SCOTT WALKER: Not the Wisconsin Governor, the one-time third of The Walker Brothers, who has traveled from Top 40 luminescence to bold and persistent experimentation over the decades.  Another confession: the soundtrack to The Childhood of a Leader  may not even be a Fave, but my internet buddy Jeff Blehar inspired me into a Scott Walker renaissance this year.  Ever ride the subway all night long?  If you do, you may want to put on The Collection 1967-70, or perhaps the late Walker Bros reunion LP, Nite Flights.  In fact, if you listen to those, you might also wonder whether Bowie wasn't having a similar renaissance when he was cooking up The Next Day and Blackstar.

IGGY POP:  Okay, enough of the wallowing; let's have some Pop. Or, as the fictionalized Lester Bangs in Almost Famous would have it, "Ih-gee Paaaahhp."  Post Pop Depression is anything but -- it's as lean, swaggering and bent on triumph as the man himself, seemingly drawing most from his Bowiest past work and drawing more raw power from Josh Homme of Queens of the Stone Age.

THE MONKEES: Hey, hey, I've been a fan since I was a child; my parents had some of the original LPs.  A fifth-grade classmate I would meet again in high school turned me on to the later and the weirder material; before long, I was onto Mike Nesmith's solo LPs.  All of this years before the Prefab Four's first MTV revival, though that was the tour I saw.  In a year with relatively fewer of them, why not give yourself over to Good Times!  How many albums will include vocals not only from the late Davy Jones, but also the late Harry Nilsson?  Roughly half is retooled from the Monkees' vault, with songs written by Neil Diamond, Jeff Barry,Tommy Boyce & Bobby Hart, and so forth.  The other half, aside from new Nesmith and Tork numbers, is penned by a newer generation of great tunesmiths, including Adam Schlessinger, Andy Partridge, Rivers Cuomo, and Noel Gallager & Paul Weller.
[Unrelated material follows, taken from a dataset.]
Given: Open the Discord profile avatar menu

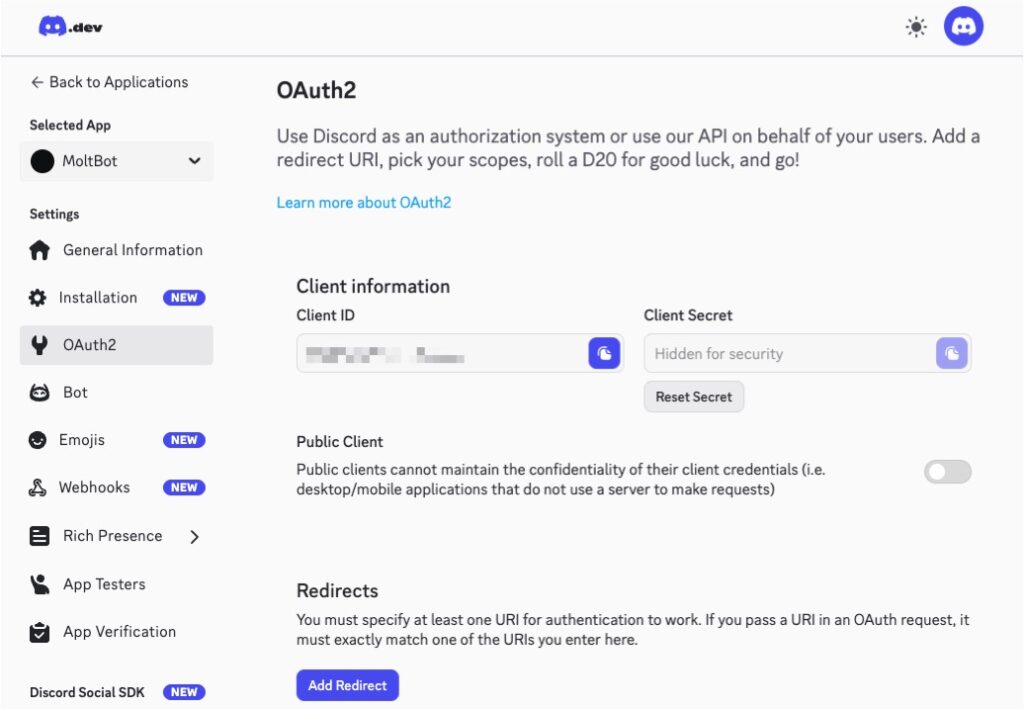Looking at the screenshot, I should pyautogui.click(x=963, y=27).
HONORABLE MENTIONS: Teenage Fanclub, Radiohead, Wire, Paul Simon, John K. Samson, School of Seven Bells, Lucinda Williams, Cass McCombs, Robert Pollard, Andrew Bird, Billy Bragg & Joe Henry, Descendents, White Denim, Wilco and Dinosaur Jr. are just a few more of those who put out albums worth blurbing this year, if I had managed my time better.

A CHARLIE BROWN THANKSGIVING:  It's always somewhere on the net.

WKRP: "Turkeys Away," in its entirety. And here's the turkey giveaway by itself.

THANKSGIVING has a lot of myths, both traditional and the new "Pilgrims were evil" o­nes taught in some public schools. Not to mention the fights over kindergarteners dressing as Native Americans.  However, if you read the journal of William Bradford -- who served some 35 years as governor of the Pilgims' colony -- you quickly discover that the Pilgrims' relationship with the natives was complex.  Ultimately, Bradford quieted internal discontent by doing away with the collectivism of a company town and granting property rights.

NOW SHOWING: This weekend's wide releases include: Pixar's Moana, which is currently scoring 97 percent on the ol' Tomatometer; Allied, which is currently scoring 64 percent; Bad Santa 2, scoring 26 percent, and Rules Don't Apply, scoring 59 percent.